Earlier than I'd anticipated, too. ^^ For a little while at least, until I go back to college. A brief overview of the highlights of my trip, for those interested:

-not much to say about the drive through Manitoba and Sask-flat-chewan. Camped in a few Wal-Mart parking lots in lieu of actual campsites.
-Lloydminster, AB: had a fun meeting with Rich, a friend of my mom's. He's a pretty fun guy, and not bad looking either. XDDD
-Edmonton, AB: the Edmonton Mall. Full stop. We went on the Mindbender at GalaxyWorld, browsed a bunch of the stores and had really good frozen yogurt from Yogen Fruz, and I bought a Florence + the Machine CD. ^^
-Jasper, AB: We got into the Rockies, which I have henceforth nicknamed the Ered Luin because they looked bluish from a distance. Almost got struck by lightning (no, really -- it hit the pavement not 15 feet from where my family and I were standing!), saw a couple of double rainbows, and got some more shopping in.
-Canmore, AB: Did more shopping, saw tons of bunnies roaming the streets, and had the most amazing drink ever at a cute little coffeeshop. Chocolate chai lattes, where have you been all my life? XD
-Banff, AB: Still more shopping and lots of pretty mountains to look at.
-Calgary, AB: the zoo! Owls and muntjacs and bats, oh my! (For those who don't know, a muntjac is a type of deer that has fangs, but is vegetarian. Kinda cool looking, but creepy. XD)
-Delisle, SK: met up with my cousin Scott and his wife and kids, and got to play with their dog Roxie and her adorable puppies. We had a bonfire in the backyard and made s'mores, and Scott's wife made us breakfast in the morning, which was really nice of them. It tasted awesome, too. Pancakes and bacon FTW.

I wish I could show you the pictures I took, but my phone died halfway into the Rockies, and I'm not sure how to get pics from my phone onto my laptop anyway. Might just wait and see if my mom or sisters put better-quality pics on Facebook and then steal them.
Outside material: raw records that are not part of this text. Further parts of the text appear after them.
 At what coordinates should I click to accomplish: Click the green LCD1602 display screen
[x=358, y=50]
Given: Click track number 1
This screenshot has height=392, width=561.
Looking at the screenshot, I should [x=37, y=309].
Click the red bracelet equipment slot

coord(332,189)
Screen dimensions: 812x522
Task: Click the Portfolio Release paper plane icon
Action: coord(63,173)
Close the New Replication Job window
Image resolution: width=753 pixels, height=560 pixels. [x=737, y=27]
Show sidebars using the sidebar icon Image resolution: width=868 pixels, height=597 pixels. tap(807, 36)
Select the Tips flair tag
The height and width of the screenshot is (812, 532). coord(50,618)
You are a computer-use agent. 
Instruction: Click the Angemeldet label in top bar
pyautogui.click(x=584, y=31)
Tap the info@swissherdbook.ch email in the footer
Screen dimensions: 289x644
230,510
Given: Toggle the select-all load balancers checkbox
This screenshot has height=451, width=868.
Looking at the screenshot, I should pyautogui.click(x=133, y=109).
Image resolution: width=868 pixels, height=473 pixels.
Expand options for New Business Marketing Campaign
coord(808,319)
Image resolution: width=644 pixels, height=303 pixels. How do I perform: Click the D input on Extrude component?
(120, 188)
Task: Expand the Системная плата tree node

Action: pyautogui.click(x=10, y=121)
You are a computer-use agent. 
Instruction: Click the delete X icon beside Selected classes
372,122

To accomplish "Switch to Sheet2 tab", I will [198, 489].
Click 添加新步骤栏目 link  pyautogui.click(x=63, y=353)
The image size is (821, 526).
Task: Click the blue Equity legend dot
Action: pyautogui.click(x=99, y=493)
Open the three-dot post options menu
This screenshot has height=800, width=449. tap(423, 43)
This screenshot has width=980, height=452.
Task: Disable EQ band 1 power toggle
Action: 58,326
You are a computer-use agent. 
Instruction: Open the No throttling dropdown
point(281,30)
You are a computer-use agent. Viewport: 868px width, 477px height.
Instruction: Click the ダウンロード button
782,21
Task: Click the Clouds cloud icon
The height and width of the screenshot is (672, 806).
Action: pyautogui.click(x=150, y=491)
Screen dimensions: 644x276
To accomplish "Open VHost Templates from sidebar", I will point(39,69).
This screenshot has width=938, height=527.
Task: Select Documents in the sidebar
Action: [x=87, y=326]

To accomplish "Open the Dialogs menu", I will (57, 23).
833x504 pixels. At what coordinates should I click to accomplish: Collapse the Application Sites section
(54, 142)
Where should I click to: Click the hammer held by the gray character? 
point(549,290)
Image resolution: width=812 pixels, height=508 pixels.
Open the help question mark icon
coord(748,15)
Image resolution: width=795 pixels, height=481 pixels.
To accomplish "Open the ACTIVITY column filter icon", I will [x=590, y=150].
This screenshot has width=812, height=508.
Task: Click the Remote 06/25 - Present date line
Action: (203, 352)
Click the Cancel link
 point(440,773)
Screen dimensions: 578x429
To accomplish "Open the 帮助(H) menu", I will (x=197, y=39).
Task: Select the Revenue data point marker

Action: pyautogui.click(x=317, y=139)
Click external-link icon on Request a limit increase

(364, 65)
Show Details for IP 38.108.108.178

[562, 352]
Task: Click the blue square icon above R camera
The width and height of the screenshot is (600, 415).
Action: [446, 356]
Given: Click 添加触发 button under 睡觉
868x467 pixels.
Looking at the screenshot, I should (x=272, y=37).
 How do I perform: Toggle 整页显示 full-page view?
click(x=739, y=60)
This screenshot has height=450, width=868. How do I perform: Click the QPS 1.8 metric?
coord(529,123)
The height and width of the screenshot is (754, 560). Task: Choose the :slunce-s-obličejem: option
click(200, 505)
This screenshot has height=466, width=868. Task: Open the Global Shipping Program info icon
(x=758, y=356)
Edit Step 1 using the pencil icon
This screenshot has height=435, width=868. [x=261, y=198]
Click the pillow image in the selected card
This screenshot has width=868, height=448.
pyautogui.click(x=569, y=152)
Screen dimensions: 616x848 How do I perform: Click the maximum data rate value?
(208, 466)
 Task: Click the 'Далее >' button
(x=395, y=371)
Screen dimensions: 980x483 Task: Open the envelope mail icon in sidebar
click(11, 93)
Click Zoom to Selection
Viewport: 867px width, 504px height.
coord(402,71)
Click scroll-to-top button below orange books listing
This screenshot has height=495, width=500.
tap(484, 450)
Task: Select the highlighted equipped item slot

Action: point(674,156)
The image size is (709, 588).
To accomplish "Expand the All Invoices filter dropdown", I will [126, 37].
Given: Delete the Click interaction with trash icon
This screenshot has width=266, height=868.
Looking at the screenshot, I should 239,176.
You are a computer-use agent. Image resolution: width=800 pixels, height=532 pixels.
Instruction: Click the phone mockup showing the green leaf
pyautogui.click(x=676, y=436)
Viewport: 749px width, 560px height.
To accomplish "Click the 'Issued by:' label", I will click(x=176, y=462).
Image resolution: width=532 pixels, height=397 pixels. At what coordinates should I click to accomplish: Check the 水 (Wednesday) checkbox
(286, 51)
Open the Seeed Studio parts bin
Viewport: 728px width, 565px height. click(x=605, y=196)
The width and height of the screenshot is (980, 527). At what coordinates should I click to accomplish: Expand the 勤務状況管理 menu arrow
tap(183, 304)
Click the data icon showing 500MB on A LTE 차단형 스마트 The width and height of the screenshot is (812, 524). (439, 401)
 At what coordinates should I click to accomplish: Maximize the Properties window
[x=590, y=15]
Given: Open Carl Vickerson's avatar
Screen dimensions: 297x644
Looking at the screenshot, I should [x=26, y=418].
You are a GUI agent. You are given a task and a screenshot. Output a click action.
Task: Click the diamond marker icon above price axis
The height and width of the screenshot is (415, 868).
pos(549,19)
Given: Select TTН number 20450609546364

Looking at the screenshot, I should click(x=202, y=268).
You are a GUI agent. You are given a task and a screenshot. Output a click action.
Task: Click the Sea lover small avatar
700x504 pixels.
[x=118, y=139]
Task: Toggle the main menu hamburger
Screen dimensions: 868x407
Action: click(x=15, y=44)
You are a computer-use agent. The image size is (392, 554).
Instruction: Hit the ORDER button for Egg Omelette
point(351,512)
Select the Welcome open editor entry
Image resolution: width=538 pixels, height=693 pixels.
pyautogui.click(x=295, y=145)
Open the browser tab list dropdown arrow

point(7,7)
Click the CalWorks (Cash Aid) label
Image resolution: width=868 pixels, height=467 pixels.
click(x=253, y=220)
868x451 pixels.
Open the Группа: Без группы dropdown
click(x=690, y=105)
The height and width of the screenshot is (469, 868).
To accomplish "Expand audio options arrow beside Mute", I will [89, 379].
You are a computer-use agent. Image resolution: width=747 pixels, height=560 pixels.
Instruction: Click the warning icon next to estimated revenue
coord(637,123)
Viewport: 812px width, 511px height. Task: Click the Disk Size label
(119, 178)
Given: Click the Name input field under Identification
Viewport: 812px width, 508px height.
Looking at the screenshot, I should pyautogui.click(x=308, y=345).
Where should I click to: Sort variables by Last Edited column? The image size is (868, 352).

XDD


----------



## CupofJoe (Aug 29, 2012)

I don't think we've ever met - but it's nice to have you back...


----------



## Steerpike (Aug 29, 2012)

Welcome back, Ireth. Nice to see you again.


----------



## Ireth (Aug 29, 2012)

Thanks, guys. ^^ And hello, Joe. Nice to meet you.


----------



## Sheilawisz (Aug 29, 2012)

Hello Ireth, it's great to have you back with us in Mythic Scribes =)


----------



## Reaver (Aug 29, 2012)

Welcome back kiddo. Looking forward to seeing you at Philliam's.


----------



## Benjamin Clayborne (Aug 29, 2012)

Welcome back  Glad you had a good time. It's funny you should mention the Rockies; we're going to Colorado in two days. Different part of the Rockies, but still.


----------